• ИСХОДНЫЙ ТЕКСТ:
* * *

Культура

09:00, 12 июля 2013

Один на один со зрителем

Народного артиста России Александра Филиппенко недаром называют «человек-театр»: он способен один сыграть спектакль, изобразив и главных героев, и кордебалет, и оркестр, и даже шумовые и световые эффекты.
В рамках IV Международного арт-фестиваля «Сад гениев» мастер сцены прочел «Бурю» Вильяма Шекспира в новом переводе Сергея Кружкова. Час с лишним импровизированный зал под березами в музее-усадьбе «Ясная Поляна» сотрясали стихии в исполнении актера, а потом так же бурно звучали аплодисменты.
Еще в начале творческой карьеры режиссеры предоставили Александру Георгиевичу амплуа «злодеев»: да и в самом деле есть у него эдакая безразлично-инфернальная улыбочка, наработанная за долгие годы существования в данном измерении. Он играл и царей, и вождей, и даже нечистую силу: в экранизированном в разные годы романе Михаила Булгакова «Мастер и Маргарита» исполнил сначала роль Коровьева, а потом – Азазелло. А в фильме по произведению братьев Стругацких «Трудно быть богом» воплотил в жизнь диктатора, «сокола нашего, дона Рэбу».  Но кто бы мог подумать, что перед поступлением в Щукинское училище Филиппенко окончил физико-математический факультет и в том же 1967 году дебютировал в кино. «Судьба распорядилась», – комментирует артист, визитными карточками которого можно считать фильмы «Визит к Минотавру», «Рожденная революцией», «Мой друг Иван Лапшин», «Баллада о доблестном рыцаре Айвенго» и еще десятки других. Для детей он – великолепный Кощей в сказке «Там, на неведомых дорожках», а для многих зрителей среднего поколения одной из самых ярких стала теат­ральная работа в пьесе Виктора Славкина «Взрослая дочь молодого человека» – монолог стиляги из нее впоследствии перерос в успешный концертный номер. Эстрада – родная стихия для Александра Филиппенко, который читает публике Зощенко, Аверченко, Чехова, Гоголя, да так, словно заново открывает давно известных и любимых авторов.
После спектакля в Ясной Поляне лицедей, еще не отошедший от литературных страстей, расспрашивал пришедших журналистов и поклонников о впечатлениях: «Как вам произведение? Нет ощущения безысходности? Это очень важно…» А потом резюмировал:
– Мейерхольдовщины сюда бы надо добавить, а так – Гриценко, Ульянов прослеживаются,  артисты нашей школы, именно они и  смогли бы это воспроизвести в нужном ключе. И ведь как все актуально до сих пор! Когда я Гоголя со сцены читаю, случается, люди приходят за кулисы и с удивлением говорят: а ведь ничего не изменилось и до сих пор, те же чувства, эмоции… А кстати, ребята, мы собрались на родине Толстого, но он не любил Шекспира – у великих это бывает, не признают друг друга.
– Было ощущение, что мы очутились там – сначала в океане, потом на острове.

* * *

• ЗАДАНИЕ 1:
Изложите текст об Александре Филиппенко в двух предложениях.
• ЗАДАНИЕ 2:
Кого, согласно тексту об Александре Филиппенко, актер сыграл в фильме «Трудно быть богом»?
• ЗАДАНИЕ 3:
Продолжите текст об Александре Филиппенко, начав сразу после его последней фразы.

* * *

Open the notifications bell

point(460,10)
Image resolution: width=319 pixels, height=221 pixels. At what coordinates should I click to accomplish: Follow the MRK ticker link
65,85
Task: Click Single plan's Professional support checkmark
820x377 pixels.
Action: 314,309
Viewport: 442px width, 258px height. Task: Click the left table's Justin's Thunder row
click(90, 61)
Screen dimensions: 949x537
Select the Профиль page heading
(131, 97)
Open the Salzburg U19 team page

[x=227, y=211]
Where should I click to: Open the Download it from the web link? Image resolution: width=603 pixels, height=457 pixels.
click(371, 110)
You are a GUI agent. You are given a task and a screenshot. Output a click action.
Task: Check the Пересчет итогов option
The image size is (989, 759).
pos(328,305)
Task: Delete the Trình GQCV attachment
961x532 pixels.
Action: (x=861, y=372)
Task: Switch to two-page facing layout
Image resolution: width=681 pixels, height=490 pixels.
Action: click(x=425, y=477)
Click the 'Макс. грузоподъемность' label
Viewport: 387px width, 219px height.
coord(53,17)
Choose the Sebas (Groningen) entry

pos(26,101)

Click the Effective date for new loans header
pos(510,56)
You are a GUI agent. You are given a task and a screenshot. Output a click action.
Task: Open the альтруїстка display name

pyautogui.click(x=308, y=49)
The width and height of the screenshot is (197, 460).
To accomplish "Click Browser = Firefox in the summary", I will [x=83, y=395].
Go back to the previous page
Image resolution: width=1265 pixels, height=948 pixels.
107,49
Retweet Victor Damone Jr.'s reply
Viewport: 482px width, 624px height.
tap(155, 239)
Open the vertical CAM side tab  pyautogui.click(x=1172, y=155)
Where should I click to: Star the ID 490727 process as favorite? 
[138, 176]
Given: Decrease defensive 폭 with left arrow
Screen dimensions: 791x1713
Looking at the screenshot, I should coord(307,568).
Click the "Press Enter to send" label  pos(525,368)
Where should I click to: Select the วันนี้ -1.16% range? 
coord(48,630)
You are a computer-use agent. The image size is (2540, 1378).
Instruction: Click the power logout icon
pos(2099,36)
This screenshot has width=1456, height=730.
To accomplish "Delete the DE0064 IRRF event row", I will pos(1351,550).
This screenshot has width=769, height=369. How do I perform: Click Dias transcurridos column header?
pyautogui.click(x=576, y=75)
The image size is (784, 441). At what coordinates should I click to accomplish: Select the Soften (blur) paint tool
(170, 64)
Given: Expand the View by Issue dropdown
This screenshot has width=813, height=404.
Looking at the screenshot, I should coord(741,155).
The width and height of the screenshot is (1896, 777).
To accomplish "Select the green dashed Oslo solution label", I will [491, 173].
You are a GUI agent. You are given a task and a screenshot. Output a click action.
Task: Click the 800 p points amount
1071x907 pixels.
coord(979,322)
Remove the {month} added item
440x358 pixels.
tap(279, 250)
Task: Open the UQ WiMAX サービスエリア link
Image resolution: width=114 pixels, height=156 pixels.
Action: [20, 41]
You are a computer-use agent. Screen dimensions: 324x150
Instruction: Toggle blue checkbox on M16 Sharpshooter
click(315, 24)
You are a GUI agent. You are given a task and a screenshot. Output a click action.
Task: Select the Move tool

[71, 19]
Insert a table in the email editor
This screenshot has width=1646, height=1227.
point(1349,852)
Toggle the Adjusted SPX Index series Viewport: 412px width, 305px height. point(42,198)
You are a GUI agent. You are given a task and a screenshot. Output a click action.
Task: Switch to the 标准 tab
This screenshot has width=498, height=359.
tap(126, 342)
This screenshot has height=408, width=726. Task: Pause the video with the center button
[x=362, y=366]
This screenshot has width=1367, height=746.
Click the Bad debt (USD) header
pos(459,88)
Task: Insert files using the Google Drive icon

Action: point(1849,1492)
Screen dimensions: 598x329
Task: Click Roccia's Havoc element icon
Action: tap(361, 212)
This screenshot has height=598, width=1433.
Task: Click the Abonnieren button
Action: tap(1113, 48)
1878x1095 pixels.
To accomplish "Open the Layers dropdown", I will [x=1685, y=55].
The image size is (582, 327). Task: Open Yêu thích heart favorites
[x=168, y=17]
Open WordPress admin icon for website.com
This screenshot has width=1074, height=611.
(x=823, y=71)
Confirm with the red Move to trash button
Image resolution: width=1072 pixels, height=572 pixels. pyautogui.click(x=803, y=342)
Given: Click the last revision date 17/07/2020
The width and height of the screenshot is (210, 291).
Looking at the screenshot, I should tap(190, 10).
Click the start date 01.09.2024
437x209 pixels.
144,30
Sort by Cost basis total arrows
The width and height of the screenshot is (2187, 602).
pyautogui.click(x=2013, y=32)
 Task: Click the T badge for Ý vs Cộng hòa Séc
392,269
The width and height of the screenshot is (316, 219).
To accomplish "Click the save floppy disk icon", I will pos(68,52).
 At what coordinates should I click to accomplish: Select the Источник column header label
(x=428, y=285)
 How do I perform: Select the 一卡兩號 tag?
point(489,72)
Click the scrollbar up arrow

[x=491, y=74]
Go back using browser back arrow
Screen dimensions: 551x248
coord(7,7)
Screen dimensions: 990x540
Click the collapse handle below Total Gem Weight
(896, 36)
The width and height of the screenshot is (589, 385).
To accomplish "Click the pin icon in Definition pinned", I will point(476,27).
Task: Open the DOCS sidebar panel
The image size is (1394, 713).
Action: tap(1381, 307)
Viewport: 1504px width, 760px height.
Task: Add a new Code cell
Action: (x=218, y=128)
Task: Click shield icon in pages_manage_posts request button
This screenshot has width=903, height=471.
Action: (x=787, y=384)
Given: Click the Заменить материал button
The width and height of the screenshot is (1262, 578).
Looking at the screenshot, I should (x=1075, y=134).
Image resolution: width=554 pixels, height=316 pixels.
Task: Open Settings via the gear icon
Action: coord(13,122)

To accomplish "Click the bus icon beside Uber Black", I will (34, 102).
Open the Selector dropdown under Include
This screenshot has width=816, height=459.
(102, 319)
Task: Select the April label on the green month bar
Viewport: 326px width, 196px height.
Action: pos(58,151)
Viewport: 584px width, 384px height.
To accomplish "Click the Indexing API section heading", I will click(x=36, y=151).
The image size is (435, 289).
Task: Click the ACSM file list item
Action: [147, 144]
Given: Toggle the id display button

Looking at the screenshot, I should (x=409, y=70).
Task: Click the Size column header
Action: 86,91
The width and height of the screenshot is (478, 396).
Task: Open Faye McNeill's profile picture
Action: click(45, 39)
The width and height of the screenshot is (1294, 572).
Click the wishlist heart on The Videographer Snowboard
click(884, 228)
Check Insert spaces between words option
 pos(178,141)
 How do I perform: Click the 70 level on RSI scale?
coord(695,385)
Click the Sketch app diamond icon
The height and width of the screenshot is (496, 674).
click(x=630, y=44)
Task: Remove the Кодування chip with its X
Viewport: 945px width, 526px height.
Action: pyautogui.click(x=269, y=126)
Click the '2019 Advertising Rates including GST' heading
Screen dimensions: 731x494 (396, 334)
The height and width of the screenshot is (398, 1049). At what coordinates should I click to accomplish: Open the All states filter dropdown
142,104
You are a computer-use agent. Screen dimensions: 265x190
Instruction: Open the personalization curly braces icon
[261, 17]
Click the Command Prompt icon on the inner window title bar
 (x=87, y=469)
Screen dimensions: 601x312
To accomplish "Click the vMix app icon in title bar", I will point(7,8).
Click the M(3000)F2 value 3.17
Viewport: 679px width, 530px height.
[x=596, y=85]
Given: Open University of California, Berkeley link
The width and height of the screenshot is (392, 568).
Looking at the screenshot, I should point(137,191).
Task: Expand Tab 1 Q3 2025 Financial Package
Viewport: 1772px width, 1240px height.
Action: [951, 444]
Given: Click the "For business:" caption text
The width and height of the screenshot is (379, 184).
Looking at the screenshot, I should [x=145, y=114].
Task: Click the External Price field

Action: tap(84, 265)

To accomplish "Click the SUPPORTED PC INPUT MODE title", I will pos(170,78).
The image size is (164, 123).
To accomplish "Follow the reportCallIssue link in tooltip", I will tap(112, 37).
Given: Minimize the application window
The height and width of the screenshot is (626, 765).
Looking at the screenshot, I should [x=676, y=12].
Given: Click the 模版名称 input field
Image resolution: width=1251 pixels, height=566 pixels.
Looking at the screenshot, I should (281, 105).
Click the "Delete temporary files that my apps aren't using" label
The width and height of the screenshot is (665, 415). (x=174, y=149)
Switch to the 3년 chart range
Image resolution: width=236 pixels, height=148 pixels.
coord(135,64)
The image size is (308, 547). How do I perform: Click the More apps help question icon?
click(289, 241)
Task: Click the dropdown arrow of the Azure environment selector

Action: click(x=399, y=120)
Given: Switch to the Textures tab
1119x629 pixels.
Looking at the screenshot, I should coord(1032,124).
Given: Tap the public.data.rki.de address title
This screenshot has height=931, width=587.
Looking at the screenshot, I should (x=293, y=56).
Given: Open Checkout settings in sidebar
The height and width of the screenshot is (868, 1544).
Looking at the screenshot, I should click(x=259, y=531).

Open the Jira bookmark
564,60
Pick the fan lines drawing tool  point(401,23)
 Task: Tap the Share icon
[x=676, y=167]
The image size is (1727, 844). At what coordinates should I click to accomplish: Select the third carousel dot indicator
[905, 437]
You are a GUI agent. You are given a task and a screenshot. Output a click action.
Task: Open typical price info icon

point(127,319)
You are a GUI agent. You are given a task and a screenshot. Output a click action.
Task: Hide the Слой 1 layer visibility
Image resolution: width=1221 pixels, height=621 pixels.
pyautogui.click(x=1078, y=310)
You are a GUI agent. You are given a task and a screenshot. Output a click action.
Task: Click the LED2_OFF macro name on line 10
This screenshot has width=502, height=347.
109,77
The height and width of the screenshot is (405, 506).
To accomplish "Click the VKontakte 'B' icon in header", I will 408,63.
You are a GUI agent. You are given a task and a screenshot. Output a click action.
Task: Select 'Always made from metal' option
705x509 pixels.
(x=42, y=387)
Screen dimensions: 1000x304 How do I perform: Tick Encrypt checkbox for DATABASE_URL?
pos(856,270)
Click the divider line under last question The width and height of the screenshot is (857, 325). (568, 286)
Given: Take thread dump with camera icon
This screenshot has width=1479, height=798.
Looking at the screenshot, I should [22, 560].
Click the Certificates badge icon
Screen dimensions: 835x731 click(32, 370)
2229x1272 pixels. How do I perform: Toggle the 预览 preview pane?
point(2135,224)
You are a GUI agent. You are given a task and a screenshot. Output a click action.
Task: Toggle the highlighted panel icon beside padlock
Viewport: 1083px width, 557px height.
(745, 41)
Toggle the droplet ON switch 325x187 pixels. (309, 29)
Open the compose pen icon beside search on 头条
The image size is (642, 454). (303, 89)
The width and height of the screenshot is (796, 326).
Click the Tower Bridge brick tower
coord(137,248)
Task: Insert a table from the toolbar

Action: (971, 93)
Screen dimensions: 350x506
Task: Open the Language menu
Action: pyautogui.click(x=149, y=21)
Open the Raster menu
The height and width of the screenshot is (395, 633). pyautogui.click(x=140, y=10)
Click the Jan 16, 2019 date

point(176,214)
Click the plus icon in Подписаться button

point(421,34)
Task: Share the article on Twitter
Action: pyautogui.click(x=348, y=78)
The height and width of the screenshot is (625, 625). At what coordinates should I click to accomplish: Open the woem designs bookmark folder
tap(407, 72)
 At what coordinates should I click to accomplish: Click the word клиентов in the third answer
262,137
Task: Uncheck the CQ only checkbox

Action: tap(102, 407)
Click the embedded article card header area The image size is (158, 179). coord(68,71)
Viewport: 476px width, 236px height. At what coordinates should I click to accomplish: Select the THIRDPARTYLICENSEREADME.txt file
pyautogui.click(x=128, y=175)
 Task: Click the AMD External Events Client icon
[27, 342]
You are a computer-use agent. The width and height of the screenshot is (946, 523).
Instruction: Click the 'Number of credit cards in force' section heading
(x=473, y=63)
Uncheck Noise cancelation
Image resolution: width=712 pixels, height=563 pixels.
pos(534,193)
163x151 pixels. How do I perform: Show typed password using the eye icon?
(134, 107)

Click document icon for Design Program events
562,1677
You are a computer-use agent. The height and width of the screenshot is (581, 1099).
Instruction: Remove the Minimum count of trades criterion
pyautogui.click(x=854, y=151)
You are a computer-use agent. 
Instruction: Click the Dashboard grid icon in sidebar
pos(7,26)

* * *

• ОТВЕТ К ЗАДАНИЮ 1:
Народный артист России Александр Филиппенко, которого называют «человек-театр», прочел «Бурю» Шекспира в новом переводе Сергея Кружкова на IV Международном арт-фестивале «Сад гениев» в музее-усадьбе «Ясная Поляна». В начале карьеры режиссеры отвели ему амплуа «злодеев», он играл царей, вождей и нечистую силу, а родной стихией для него стала эстрада, где он читает Зощенко, Аверченко, Чехова и Гоголя.

• ОТВЕТ К ЗАДАНИЮ 2:
Диктатора дона Рэбу.

• ОТВЕТ К ЗАДАНИЮ 3:
– Значит, «машина времени» сработала? Теперь вы понимаете, что есть некоторые произведения, которые не могут быть перенесены на экран: они обладают некими полифоническими свойствами. Это «Мастер и Маргарита», «Жизнь и судьба», «Доктор Живаго», которые вы можете только читать – один на один с торшером и воображать, что происходит. Я во время чтения тоже предполагал, что могли бы придумать режиссеры, и показывал, как бы отплясывала танцевальная группа или какие возможны сценические эффекты. Помню, как мы в студенческие годы сдавали самостоятельные работы в партком, потом трепетно ждали вердикта преподавателей, режиссеров и слышали фразу: «Осадок хороший!» Вот, надеюсь, что и у вас такой же останется после «Бури».
– Вы впервые исполняли «Бурю»?
– Когда мне поступило предложение на этой земле прочитать ее в новом переводе, я, конечно, согласился, хотя шел на риск – это же была чистейшая джазовая импровизация. Посмотрели бы на меня за полчаса до выступления, как сам склеивал-переклеивал листы текста: времени, чтобы подготовиться, катастрофически не хватало. Даже книги с произведениями Вильяма Шекспира в новом переводе не успели привезти из типографии, чтобы зрители потом могли их приобрести. И хочу вас опять спросить: а стоит ли продолжать работать в этом направлении?
– Захватывает, увлекает: неплохо он писал, Шекспир-то…
– И перевод хороший: я знаком и с другими, в частности, с работой Михаила Александровича Донского. И играли эту вещь в разное время по-разному  у Калягина, у Эфроса, но главное – после окончания спектакля остается эмоциональный «светлый хвост», как след кометы, который заставляет поднимать глаза к небу, вот что важно.
– Кто предложил вам поучаствовать в этом проекте?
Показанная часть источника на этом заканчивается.